### [List of tasks]
1/ In the Halloween thread, how much Scottish Cheddar does the first post mention?
2/ List every username that heads a post in the Halloween thread.

### [Passage given]

···

# Halloweens Coming....



## mairi1 (Mar 12, 2012)

Well I've always had a little soft spot for a poo Pirate ever since that fabulous photo of young Ralph 

I know its Not Halloween yet but half a pound of Scottish Cheddar later and I have my very own 














































She tolerated it remarkably well and the eye patch didn't faze her In the least!! 

I feel this could be a new hobby.... 

xxx


----------



## fairlie (Sep 7, 2013)

I'd give her my treasure!


----------



## dio.ren (Jan 18, 2013)

She is the cutest little pirate I've ever seen Love the eye patch that is priceless


----------



## Woo (Oct 5, 2011)

Oh she is too cute


----------



## dmgalley (Aug 19, 2012)

I love that last picture. 
She is awesome. 
Sent from my SGH-T999 using Tapatalk 2


----------



## wilfiboy (Sep 18, 2010)

···

### [Material]
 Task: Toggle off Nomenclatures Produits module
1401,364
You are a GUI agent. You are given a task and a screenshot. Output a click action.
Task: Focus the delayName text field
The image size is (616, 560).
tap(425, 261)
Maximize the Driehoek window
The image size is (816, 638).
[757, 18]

···

### [Task results]
1/ Half a pound.

2/ mairi1, fairlie, dio.ren, Woo, dmgalley, wilfiboy